И Авдеич, понимая, что это исторический момент, когда он первый имеет возможность описать самому председателю, в его отсутствие, происходившее в колхозе, а тот, будет обязательно внимательно его слушать, с великим удовольствием раскрыл книгу о прошедшей за эти месяцы деревенской и колхозной жизни.
Как мог, подробно, рассказал о ходе прошлогодней уборки, о собранном урожае и трудоднях, что выдали колхозникам, о зимовке коров и дровах, что получили от района, даже намекнул, что табак- то без Ивана Пантелеевича так и не посеяли. О Тае вспомнил: «Исхудала, тоскует, сердешная. Девку растит и от колхозных дел не отлынивает- кады только успевает»? Но ни словом не заикнулся старик о Владимире и Антонине. Промолчал и о Сергее, может, видя какую- то связь их всех с историей председателя, но, пока до конца не понимая ее. Иван Пантелеевич отметил это про себя и выспрашивать не стал, сейчас его интересовало другое.
-А теперь- то где все, небось на сене?
-А где ж им быть, там родимый. Пока за погоду. А ты что, аль туды сбираешься, и домой не заглянешь?

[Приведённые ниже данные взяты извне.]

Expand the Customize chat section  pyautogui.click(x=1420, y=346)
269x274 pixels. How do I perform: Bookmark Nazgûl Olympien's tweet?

Иван Пантелеевич заулыбался, обходя деда:
-Хотелось бы везде побывать, а пока к ним схожу. Где они, в Каменном?- не стал спрашивать о Тае, знал- наверняка она тоже со всеми. Старик, сразу, заметно погрустнел- мало с ним поговорил такой важный человек, но посторонился к кормушкам:
-Там, гутарят, окончают, осталось чуть.
Обходя загон, возле сарая, Иван Пантелеевич увидел на поле два свежих, надежно уложенных скирда сена. Прикинул: «Еще б парочку сенца и пяток таких же, соломки- на зиму было бы в достатке. Не плохо поработали, а еще будет и «другак», если даст погода. На наше- то небольшое стадо даже с избытком.»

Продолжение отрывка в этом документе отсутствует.